Reign of Winter

Jack's Emotional State

What's the deal with Jack

Now in Irrisen

His first days in Irrisen were fine. Kind of cold and frightful, the company so delightful. The land was harsh. The government oppressive and cruel. Attempts to reason with people had been failing regularly, and it was being revealed that a lot of people could not be trusted. And not just in a not pay you back the 5gp they owe you kind of way, but in the we’re going to drug your tea and help the witches spy on you kind of way. But moral was high, and he was keen to try and help his friends make things better.

He started to learn more about the evils of the land, and witnessing some first hand – Nadia’s daughter stolen and sacrificed, the stories of Feril’s village and family being crucified and tortured, the harsh rule of the town by the local witchery, neighbours betraying neighbours, closed borders, no free trade or travel, paranoia towards outsiders, rampant xenophobia, threats of war and invasion of other lands, and a lot of just generally evil stuff.

He had killed more people and creatures in the last week than he had in his previous 130 years, and for some reason seemed to almost be revelling in it at times, laughing and smiling as he painted the walls with his opponent’s blood. His attitude towards killing had been surprising to him, revelling in intimidating his opponents and causing them fear before slaying them. He’d even slain several people in their sleep with a surprising lack of guilt or afterthought, easily justifying it as him or them, or that they were evil, or something something if they had a chance to stab him they would, wave of the hand, let’s move on.

But things were okay, and he was still himself and feeling good.

Until the ice tower.

The curse struck him harder than anything that came before. It was a trap, just a trap, protecting some treasure room, in some tower, belonging to some witch. But it revealed somethings to him, some very important things, of this land and its people.

This wasn’t a place where he could waltz into a treasure room and expect his reflexes to save him from some clumsily made arrow trap. Where people protect their treasure through inflicting physical injury and death, hoping to just straight up eliminate the threat.
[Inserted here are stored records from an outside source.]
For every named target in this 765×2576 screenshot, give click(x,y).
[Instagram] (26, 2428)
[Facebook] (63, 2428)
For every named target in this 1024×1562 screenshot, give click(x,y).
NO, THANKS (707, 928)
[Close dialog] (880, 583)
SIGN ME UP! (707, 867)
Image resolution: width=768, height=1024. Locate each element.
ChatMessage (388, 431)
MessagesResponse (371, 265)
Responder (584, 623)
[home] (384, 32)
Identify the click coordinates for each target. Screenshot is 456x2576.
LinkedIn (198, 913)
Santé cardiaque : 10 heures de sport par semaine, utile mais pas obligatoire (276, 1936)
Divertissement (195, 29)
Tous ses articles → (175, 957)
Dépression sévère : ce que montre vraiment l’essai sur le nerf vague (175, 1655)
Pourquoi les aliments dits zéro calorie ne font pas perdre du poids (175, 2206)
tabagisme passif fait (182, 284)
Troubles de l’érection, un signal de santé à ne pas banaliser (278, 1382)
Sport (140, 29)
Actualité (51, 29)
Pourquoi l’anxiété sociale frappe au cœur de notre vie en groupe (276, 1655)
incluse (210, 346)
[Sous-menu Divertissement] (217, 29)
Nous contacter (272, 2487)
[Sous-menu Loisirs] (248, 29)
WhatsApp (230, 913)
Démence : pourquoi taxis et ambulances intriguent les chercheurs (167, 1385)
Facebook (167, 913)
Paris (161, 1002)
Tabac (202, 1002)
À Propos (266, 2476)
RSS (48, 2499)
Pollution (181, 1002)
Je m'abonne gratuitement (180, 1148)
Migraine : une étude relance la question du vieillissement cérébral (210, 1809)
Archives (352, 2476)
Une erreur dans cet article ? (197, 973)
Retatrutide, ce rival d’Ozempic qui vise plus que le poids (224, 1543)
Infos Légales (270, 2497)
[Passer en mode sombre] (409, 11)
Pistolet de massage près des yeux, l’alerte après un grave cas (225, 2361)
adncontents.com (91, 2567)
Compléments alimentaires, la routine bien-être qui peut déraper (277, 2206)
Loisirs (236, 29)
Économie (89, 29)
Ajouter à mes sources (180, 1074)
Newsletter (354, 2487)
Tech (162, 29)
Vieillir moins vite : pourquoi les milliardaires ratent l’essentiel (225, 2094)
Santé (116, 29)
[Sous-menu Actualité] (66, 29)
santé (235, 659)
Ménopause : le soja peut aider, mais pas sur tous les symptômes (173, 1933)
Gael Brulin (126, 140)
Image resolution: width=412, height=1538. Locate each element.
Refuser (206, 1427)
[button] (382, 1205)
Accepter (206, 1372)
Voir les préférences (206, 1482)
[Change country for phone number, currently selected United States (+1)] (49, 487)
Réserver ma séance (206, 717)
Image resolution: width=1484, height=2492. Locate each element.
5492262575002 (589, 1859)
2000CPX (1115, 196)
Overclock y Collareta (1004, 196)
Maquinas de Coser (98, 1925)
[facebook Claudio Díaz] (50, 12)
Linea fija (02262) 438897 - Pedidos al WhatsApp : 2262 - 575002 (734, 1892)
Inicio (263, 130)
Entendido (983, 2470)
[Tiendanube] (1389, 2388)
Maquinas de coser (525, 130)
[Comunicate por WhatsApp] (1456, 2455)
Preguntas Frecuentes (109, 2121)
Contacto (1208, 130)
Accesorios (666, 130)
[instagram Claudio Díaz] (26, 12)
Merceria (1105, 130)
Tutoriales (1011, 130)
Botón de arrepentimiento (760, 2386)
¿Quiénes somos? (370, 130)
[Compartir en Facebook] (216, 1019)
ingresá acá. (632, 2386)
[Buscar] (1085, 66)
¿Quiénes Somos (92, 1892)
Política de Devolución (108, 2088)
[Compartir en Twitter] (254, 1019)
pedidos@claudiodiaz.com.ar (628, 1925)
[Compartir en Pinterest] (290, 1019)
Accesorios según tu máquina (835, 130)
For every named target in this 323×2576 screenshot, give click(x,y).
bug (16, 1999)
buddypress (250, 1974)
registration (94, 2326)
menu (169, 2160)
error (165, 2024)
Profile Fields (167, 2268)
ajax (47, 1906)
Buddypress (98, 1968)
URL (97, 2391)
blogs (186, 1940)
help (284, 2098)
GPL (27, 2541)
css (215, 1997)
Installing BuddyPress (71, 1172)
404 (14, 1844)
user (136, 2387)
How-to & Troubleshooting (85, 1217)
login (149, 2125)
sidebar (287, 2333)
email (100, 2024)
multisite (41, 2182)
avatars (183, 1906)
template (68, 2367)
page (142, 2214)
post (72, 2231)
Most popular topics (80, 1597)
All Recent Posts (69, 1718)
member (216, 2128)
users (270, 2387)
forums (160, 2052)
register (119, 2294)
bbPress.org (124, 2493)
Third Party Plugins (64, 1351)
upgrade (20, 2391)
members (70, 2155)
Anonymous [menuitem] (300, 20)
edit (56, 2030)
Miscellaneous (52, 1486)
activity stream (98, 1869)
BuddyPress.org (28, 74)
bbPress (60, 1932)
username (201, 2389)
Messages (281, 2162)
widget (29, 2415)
This wasn’t the sort of place to be carefree and trusting. This wasn’t the sort of place to be a lute playing, charming, overconfident, optimistic, bringer of joy and levity.

This was the sort of place where people protect their treasures by inflicting long term injury and disability on potential thieves, preferring to cruelly inflict pain and suffering in exchange for their pilfered goods. This was a place of powerful magic. This was a place filled with distrust, danger, cruelty, and evil. This was a place to take seriously.

This wasn’t the sort of place to be Jack.

This was the sort of place where he could die.

If he was going to survive here, he was going to have to change. If he was going to do more than survive – if he was going to fight and defeat the evil of this land, free its people from its cruel rulers, and help protect the rest of Golarion from invasion – he was going to have to change a lot.

He needed to become darker, harder, less forgiving. His enemies will show him no mercy, not in this land, so he shall show them none in response. He was playing the long game. To survive, to win the war, to bring the greater good, even if to do so he would be acting in ways that others would consider not good.

Beyond this reasoned (Wisdom 8) decision on the need to change, he could also feel himself changing physically, to match the land itself. He knew Elves often change physically to match their surroundings, he’d seen it before in himself during his travels, but never this quick or to this extent. His hair was losing its luster, as was his skin, and he suspected his eyes were changing too, based on the looks from his friends (no mirrors to verify). He was becoming paler, matching the snow and ice, starting to become an almost grey scale version of himself. As if the light was leaving him, and he was moving into shadow.

But he had not lost the light, not like when he was a child, not when he came close to losing everything. He was not adrift, he was not lost. He was focused now. Perhaps more so than he had ever been. He knew what he had to do to survive. And he was now willing to make the hard decisions, the decisions that people don’t want to make when faced with them. To do what needs to be done, even if some may disagree with it, because a failure to make the hard choice may mean death for us all, and our mission to fail. He will ensure that he and his companions will live to see this through to the end.

Once he has reached the end, and he has done what he can to free this land and its people. Then he will atone.